IN DRESS-IN MORALS-IN OPINIONS-IN RELIGIOUS DOCTRINES AND OBSERVANCES.

TO ENABLE us to take a dispassionate view of the general tendency of society, it is necessary that we should have a correct knowledge of the influence of fashion, and make a just estimate of its force in forming our opinions upon all subjects. In common and passing topics this force need hardly be considered. In matters of great and permanent concern, it requires to be observed and estimated almost more than any other. The moon has one motion round the earth; which is sufficient to be considered, in calculating the changes during one single revolution of it. But it has another motion round the sun, under the influence of the earth, and as its satellite; and this requires to be considered, in estimating its power and place at different seasons. Neither ourselves nor the earth have any perceptible motion round its axis, or round the sun; and no use could arise from considering any such motion, in reckoning our day's march, or the projection of a cannon ball. But if the question were to be, whether we should fall within the

lash of the tail of a comet, or should have light for three hours more, or summer three months hence, this consideration would be the chief and most important topic; and any one who calculated by clocks only, or the last week's experience, would be deceived greatly. So it is in topics of high interest and importance in the affairs of life.

Nothing can be a higher treason against taste than to call a lady's new bonnet whimsical; though two months ago she would not have endured to look at such a thing, and in two months more she will call it hideous. Nothing can be a greater offence against the enlightenment of the age, and the majesty and wisdom of society, than to question the capability to arrive at all truth by pursuing the train of thought, and the course of study and investigation, in which the world is at present busy, and occupied expectingly.

It is in the nature of things, that the public mind should not be able to perceive its own errors and deficiencies. Individual minds may sometimes distrust their own views and opinions, by collision and comparison with other opinions and minds, exercising an antagonist influence. But the general mind, being one and alone, and having and desiring no subjects of comparison, is led onward, and leads on those who follow and are governed by it, irresistibly, in a blind, and as if infallible course.

The mind which gives itself up to be ruled by fashion and the force of example, being completely enveloped by the medium in which it is suspended, is like one in a balloon, unconscious of the motion of the vehicle

which bears him onward.

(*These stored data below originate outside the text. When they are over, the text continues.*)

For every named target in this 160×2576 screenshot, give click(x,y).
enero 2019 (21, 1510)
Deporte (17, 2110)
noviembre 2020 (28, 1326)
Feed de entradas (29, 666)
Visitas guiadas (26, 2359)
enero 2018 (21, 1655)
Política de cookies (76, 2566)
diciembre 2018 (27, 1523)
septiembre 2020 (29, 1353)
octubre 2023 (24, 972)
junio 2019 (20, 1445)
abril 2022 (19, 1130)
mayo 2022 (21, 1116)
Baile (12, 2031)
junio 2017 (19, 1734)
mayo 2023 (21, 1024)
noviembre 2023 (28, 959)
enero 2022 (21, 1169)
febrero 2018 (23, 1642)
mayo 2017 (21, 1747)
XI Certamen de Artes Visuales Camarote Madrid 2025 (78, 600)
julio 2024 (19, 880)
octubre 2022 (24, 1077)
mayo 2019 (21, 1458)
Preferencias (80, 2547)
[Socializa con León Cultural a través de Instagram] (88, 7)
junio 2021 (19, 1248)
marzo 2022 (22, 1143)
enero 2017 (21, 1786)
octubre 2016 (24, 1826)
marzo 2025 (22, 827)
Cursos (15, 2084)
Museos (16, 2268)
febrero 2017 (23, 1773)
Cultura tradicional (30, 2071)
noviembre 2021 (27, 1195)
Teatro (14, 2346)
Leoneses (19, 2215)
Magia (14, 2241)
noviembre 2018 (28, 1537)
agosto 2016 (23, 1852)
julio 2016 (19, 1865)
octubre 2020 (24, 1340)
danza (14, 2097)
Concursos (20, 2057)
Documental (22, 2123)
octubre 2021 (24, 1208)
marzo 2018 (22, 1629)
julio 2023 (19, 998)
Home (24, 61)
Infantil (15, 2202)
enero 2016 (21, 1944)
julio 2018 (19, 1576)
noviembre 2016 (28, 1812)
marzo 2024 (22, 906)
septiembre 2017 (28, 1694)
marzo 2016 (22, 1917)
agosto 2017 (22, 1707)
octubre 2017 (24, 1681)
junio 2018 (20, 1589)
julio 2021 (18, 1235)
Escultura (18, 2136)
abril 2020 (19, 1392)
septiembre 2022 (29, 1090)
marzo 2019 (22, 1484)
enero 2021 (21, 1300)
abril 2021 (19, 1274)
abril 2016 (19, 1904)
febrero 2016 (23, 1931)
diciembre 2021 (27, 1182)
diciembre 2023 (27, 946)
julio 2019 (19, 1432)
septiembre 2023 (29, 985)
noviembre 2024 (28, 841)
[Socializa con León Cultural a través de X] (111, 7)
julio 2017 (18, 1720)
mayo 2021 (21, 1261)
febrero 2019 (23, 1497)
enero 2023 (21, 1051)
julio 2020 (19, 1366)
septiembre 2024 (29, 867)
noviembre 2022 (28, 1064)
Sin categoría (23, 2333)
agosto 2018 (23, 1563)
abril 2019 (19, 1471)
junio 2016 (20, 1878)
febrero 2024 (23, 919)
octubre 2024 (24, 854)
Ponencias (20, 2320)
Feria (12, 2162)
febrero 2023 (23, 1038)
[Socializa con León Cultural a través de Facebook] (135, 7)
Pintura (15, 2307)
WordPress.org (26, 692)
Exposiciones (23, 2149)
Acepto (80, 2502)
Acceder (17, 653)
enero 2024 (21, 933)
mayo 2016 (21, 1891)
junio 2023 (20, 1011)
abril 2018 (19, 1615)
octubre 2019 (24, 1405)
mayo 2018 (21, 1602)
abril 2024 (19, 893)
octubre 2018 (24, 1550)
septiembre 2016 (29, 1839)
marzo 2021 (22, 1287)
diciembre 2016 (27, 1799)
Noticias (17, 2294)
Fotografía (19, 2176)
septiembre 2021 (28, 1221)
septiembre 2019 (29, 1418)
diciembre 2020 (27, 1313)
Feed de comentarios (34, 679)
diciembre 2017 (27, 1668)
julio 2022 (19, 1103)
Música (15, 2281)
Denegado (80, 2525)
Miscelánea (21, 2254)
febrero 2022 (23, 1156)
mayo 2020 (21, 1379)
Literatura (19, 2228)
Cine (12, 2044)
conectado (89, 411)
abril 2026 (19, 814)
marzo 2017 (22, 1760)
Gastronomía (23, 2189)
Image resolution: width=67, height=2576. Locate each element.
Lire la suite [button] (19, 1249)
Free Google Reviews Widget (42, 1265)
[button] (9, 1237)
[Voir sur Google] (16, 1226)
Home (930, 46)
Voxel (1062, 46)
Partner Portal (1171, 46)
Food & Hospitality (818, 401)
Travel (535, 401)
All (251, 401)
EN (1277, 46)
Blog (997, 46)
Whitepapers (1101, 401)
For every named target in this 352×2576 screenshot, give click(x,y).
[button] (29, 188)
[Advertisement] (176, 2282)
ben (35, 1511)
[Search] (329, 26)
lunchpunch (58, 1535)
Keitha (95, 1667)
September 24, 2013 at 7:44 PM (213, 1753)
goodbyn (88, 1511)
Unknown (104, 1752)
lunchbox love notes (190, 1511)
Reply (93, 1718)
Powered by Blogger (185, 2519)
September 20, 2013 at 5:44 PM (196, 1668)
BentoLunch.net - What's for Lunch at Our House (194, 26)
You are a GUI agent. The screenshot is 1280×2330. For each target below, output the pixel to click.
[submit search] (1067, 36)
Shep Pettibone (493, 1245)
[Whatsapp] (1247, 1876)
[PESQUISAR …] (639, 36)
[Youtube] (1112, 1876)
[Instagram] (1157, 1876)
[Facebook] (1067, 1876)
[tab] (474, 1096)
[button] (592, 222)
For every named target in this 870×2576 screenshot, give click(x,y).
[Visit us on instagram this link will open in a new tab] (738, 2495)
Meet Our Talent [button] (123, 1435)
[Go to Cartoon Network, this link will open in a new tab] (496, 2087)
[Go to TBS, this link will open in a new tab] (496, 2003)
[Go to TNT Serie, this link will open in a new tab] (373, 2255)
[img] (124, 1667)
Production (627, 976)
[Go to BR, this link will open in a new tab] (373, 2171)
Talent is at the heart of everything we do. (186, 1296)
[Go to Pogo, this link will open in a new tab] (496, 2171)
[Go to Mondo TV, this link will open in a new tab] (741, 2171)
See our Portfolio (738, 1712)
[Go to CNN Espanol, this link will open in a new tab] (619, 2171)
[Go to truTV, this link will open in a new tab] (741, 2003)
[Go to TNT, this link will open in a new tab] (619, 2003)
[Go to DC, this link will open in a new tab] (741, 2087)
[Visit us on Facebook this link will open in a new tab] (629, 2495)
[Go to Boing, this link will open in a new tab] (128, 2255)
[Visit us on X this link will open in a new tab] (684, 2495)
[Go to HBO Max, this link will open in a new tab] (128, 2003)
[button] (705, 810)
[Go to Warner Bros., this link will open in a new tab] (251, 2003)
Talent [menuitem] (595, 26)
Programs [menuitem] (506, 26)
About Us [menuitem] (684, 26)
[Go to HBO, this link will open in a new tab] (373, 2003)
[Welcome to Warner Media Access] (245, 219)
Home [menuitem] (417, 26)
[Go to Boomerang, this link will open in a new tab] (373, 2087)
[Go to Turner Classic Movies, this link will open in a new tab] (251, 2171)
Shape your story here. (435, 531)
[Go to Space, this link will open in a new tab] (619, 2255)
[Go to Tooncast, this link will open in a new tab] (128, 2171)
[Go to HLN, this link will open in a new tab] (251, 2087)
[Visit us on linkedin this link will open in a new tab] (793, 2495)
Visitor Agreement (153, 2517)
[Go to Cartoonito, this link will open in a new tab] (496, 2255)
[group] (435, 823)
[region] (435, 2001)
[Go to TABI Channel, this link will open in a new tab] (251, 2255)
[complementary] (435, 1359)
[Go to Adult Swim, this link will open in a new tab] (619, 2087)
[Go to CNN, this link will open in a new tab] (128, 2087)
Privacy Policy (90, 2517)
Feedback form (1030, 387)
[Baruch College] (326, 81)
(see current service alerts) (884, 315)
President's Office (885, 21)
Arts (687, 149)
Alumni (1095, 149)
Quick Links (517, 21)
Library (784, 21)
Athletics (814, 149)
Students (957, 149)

The only possible means by which he can ascertain his direction and progress is by keeping his eye fixed on some known objects, the facility of which is diminished in proportion as they become distant. But if the shades of night should overtake the aëronaut, or even if a mist or gloom should shut out distant objects from distinct vision, the voyager must pursue his course in perfect ignorance; the winds and currents may sweep along, but he cannot perceive them; storms may rush over the earth, spreading ruin and producing changes and devastation, but he must be unconscious of them; he feels no storm or current rushing beside him; he cannot tell, having no relative motion with the medium he is dependent in, whether his course is backward or onward, or what is the rate of it, or even whether he and all nature be not still and stationary; for all around him at least is calm, and constant, and peaceful, and contenting.*

But even should he be able to guess rightly the direction of his motion, how can he estimate the rapidity and extent of it.† "Add to this the uncertainty that from henceforth began to pervade the whole of our course, an uncertainty that every moment increased as we proceeded deeper into the shades of night, and

*“The absence of all currents of air is one of the peculiar characteristics of aërial navigation.”—Monck Mason's Description of the Nocturnal Voyage of the Nassau Balloon, (at the average rate of about thirty miles an hour,) p. 32. Thirty miles an hour is the rate at which the wind travels in a moderate storm.

+ "To this step, the uncertainty in which we necessarily were, with respect to the exact position we occupied, owing to our ignorance of the distance we had come, especially determined us.”—Ibid. p. 38.